TESTO DEL DOCUMENTO →
Un argomento vasto e interessante, quello del rapporto fra suono e yoga, che lascia spazio a riflessioni ampie e sicuramente non univoche.
Proprio in questi giorni, in fase di riapertura di Studio, mentre preparavo le varie playlist per le mie lezioni, mi domandavo l’effettiva funzione che diamo al suono durante le nostre pratiche.
Sia che parliamo di Mantra, che di musica di sottofondo, che di vibrazioni che accompagnano la meditazione, non ci sono dubbi che il suono rivesta un ruolo di importanza fondamentale nel supportare e sostenere la nostra pratica.
Prendiamo la musica di sottofondo, ad esempio.
La sua funzione è differente, a seconda dello stile che stiamo praticando, delle preferenze personali, della musica stessa che utilizziamo.

Ad esempio, le mie classi di Hatha Yoga vengono sempre accompagnate da un discreto tappeto musicale di musica a 432 HZ, una frequenza specifica che aiuta la concentrazione, il rilascio delle energie negative, la depurazione della mente e dello spirito.
A volte invece utilizzo brani a 528 HZ, che hanno la funzione di accompagnare i processi di recupero e autoguarigione.
Ma la musica di sottofondo non ha solo funzione di aiutare il praticante a sostenere la propria pratica, ma ricopre anche un ruolo più “terreno”, per così dire…. Non tutti infatti abbiamo la fortuna di praticare in sale insonorizzate e completamente silenziose, e un sottofondo continuo e gentile, isolando i rumori e i disturbi dell’ambiente, ci aiuta a mantenerci concentrati nel momento, aiutandoci a gestire in modo quasi inconsapevole le oscillazioni della mente, facilitando anche la respirazione e la presenza nella pratica.

IL TUO OBIETTIVO →
Cita dal testo sul suono nello yoga il passo compreso tra "Un argomento vasto" e "stessa che utilizziamo.", estremi inclusi. Le righe che seguono sono materiale a sé, separato dal testo sul suono nello yoga.

Dati raccolti
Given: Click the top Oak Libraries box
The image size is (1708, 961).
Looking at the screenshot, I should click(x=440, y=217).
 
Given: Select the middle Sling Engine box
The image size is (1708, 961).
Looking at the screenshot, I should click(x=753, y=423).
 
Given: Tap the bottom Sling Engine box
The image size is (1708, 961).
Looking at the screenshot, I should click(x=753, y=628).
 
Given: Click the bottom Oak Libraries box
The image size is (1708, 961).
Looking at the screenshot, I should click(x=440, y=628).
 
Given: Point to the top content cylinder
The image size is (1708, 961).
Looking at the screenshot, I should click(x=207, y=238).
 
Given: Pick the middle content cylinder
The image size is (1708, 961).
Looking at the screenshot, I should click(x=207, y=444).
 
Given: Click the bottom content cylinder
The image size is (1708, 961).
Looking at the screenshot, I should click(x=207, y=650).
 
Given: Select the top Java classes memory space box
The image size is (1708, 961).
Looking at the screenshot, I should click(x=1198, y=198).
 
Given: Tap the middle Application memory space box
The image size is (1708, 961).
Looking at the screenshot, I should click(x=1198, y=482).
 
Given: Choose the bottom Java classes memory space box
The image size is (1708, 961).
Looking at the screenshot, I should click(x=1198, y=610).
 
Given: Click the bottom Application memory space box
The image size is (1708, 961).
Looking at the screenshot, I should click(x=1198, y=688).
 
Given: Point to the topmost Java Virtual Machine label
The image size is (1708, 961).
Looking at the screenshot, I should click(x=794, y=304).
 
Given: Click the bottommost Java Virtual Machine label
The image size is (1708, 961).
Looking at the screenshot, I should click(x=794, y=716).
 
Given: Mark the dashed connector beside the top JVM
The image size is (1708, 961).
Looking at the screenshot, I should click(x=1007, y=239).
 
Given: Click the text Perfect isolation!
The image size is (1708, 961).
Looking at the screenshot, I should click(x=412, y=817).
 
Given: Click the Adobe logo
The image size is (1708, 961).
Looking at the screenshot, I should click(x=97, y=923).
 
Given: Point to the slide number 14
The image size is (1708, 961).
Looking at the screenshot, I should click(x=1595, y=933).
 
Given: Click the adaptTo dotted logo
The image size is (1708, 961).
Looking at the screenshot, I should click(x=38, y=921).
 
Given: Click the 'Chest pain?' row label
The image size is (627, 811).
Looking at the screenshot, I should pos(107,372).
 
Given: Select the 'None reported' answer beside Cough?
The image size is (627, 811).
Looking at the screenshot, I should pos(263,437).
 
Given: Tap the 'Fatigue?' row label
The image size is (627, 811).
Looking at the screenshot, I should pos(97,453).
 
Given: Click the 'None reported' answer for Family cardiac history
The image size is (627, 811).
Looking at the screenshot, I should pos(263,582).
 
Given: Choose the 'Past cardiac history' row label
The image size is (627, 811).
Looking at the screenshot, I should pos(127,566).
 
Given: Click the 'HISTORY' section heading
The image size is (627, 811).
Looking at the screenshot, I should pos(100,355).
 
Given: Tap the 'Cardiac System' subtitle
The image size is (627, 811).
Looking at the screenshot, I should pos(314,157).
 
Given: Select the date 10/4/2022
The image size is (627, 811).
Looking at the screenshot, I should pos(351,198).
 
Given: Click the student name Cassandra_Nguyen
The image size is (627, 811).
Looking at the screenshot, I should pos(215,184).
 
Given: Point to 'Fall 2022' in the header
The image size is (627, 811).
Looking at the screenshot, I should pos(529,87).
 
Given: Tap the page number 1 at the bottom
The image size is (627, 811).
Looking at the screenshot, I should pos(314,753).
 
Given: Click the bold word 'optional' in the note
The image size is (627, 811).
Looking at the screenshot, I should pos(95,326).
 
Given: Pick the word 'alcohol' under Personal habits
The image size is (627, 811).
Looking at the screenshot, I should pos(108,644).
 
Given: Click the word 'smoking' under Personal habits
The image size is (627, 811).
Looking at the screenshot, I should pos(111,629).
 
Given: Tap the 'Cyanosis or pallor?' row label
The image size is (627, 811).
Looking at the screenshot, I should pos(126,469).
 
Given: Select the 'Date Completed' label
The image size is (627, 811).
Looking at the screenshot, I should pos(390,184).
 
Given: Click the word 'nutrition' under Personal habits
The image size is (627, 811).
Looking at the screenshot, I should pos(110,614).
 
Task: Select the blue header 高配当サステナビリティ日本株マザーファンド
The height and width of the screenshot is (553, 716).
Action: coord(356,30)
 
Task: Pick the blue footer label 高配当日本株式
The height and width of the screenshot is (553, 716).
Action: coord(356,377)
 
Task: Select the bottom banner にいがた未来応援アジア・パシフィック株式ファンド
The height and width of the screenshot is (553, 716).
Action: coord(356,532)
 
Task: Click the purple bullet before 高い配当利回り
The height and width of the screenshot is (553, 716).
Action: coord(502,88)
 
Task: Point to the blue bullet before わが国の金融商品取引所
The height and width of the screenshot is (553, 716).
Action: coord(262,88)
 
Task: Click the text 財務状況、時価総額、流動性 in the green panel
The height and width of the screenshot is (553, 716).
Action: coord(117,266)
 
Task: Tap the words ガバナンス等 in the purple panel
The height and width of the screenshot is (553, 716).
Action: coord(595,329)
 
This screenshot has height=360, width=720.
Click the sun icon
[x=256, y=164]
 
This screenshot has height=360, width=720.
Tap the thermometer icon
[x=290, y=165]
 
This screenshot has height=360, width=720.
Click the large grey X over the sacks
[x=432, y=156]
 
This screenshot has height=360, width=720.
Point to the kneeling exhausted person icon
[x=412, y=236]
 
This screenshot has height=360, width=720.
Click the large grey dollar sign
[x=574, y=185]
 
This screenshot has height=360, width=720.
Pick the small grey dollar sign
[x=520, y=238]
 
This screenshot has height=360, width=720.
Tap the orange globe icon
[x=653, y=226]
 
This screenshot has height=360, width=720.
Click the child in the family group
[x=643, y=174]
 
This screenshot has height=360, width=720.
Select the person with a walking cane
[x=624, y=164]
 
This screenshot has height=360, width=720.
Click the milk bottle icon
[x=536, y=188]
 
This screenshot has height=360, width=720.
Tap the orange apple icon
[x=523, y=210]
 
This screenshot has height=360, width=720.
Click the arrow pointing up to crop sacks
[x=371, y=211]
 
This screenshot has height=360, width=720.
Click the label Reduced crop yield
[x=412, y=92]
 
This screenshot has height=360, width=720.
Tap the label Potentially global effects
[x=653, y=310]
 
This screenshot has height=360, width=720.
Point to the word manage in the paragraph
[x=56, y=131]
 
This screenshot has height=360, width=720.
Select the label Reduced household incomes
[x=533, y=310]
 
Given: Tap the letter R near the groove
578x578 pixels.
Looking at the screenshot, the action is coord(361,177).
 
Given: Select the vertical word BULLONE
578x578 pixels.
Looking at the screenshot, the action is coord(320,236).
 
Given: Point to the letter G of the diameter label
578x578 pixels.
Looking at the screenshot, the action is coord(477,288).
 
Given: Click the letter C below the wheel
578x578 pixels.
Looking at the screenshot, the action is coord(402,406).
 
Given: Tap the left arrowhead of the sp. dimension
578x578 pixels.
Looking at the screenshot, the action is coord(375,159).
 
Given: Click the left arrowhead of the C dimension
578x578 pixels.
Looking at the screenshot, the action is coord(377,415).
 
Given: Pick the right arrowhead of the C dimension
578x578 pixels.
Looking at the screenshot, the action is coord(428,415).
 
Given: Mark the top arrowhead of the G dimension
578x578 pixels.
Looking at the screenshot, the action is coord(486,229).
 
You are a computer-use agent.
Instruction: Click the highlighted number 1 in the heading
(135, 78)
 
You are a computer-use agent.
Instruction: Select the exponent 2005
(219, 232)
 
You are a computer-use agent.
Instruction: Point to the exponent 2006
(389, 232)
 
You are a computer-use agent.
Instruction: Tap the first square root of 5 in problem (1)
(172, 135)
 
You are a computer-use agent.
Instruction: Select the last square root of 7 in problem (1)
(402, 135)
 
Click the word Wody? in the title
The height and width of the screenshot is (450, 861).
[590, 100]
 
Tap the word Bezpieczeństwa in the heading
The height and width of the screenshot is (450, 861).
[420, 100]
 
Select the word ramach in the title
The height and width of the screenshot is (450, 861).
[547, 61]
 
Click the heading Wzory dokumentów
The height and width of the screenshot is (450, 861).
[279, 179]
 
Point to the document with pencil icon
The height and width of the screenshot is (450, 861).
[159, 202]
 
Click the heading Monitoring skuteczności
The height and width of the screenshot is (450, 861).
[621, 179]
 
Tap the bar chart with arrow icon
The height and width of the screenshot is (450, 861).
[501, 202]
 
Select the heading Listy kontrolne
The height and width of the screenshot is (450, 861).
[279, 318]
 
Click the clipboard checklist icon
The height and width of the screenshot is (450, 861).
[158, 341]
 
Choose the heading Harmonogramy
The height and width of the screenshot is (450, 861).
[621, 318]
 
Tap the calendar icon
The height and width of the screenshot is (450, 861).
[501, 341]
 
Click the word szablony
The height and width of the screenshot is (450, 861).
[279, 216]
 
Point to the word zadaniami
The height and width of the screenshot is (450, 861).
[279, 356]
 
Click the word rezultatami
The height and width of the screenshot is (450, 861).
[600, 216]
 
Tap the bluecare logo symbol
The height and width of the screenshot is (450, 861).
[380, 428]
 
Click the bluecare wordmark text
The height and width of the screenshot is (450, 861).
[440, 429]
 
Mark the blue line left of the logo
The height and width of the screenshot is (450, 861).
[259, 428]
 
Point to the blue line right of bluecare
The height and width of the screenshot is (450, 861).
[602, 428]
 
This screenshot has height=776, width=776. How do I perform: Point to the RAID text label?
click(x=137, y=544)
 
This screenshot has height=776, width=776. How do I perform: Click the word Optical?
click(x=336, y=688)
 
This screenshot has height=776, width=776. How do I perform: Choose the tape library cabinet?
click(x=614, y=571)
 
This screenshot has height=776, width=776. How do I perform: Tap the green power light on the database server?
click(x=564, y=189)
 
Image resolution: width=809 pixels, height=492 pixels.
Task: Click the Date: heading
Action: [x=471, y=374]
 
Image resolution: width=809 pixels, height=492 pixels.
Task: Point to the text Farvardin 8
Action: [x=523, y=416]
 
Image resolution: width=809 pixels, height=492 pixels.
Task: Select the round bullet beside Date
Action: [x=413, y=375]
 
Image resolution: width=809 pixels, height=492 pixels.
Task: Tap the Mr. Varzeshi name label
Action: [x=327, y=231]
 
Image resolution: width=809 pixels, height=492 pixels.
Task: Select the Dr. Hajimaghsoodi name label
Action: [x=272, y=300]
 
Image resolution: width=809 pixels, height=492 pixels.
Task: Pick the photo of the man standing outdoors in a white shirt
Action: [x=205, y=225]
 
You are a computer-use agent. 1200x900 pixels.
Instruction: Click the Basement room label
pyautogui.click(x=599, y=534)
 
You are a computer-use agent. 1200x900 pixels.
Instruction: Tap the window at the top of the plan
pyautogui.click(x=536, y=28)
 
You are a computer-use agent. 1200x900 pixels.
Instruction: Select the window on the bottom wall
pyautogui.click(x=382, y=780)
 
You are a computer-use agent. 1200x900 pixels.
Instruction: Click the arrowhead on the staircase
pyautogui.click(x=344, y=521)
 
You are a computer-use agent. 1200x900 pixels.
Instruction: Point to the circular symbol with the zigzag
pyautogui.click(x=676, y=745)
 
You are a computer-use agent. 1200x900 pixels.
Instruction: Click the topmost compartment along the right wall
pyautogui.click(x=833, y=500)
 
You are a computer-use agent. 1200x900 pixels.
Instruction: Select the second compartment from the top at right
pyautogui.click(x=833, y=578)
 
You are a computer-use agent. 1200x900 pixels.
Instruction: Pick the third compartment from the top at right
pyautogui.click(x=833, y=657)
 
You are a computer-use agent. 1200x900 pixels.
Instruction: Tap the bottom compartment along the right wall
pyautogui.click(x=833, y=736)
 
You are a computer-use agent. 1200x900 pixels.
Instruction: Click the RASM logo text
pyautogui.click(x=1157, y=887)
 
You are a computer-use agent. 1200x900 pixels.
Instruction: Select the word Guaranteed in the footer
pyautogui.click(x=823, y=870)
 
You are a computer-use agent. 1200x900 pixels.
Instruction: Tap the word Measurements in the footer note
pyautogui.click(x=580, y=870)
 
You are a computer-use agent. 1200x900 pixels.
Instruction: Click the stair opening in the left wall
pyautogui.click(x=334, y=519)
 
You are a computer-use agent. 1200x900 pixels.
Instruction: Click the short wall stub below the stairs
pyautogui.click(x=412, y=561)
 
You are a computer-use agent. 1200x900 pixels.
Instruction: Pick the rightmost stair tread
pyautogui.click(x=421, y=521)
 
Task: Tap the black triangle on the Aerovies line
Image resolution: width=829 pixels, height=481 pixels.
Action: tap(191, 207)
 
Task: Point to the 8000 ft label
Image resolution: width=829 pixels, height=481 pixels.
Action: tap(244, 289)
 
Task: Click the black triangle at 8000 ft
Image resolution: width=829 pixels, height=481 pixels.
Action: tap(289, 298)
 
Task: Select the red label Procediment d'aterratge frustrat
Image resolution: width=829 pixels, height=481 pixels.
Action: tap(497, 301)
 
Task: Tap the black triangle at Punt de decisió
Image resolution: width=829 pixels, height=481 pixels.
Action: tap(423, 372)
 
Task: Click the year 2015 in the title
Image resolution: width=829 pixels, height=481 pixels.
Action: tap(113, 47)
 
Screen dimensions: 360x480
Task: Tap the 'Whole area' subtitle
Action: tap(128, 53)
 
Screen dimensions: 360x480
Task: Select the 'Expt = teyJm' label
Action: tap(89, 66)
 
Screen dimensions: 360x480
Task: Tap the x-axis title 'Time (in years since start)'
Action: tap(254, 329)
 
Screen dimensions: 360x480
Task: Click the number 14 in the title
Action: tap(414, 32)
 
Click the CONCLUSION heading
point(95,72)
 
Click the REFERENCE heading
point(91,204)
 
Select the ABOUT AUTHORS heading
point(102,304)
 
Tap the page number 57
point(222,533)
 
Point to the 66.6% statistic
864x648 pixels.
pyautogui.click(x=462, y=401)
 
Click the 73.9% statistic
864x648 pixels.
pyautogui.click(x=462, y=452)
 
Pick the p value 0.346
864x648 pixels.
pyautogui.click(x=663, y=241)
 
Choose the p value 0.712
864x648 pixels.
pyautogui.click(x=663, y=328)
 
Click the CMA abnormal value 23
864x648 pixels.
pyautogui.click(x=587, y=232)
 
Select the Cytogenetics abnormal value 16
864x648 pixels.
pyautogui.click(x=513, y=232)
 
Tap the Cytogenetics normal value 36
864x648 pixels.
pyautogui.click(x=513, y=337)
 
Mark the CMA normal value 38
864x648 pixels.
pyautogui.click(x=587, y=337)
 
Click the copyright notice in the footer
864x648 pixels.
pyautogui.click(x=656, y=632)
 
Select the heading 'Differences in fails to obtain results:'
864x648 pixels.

RISULTATO DEL COMPITO →
Un argomento vasto e interessante, quello del rapporto fra suono e yoga, che lascia spazio a riflessioni ampie e sicuramente non univoche.
Proprio in questi giorni, in fase di riapertura di Studio, mentre preparavo le varie playlist per le mie lezioni, mi domandavo l’effettiva funzione che diamo al suono durante le nostre pratiche.
Sia che parliamo di Mantra, che di musica di sottofondo, che di vibrazioni che accompagnano la meditazione, non ci sono dubbi che il suono rivesta un ruolo di importanza fondamentale nel supportare e sostenere la nostra pratica.
Prendiamo la musica di sottofondo, ad esempio.
La sua funzione è differente, a seconda dello stile che stiamo praticando, delle preferenze personali, della musica stessa che utilizziamo.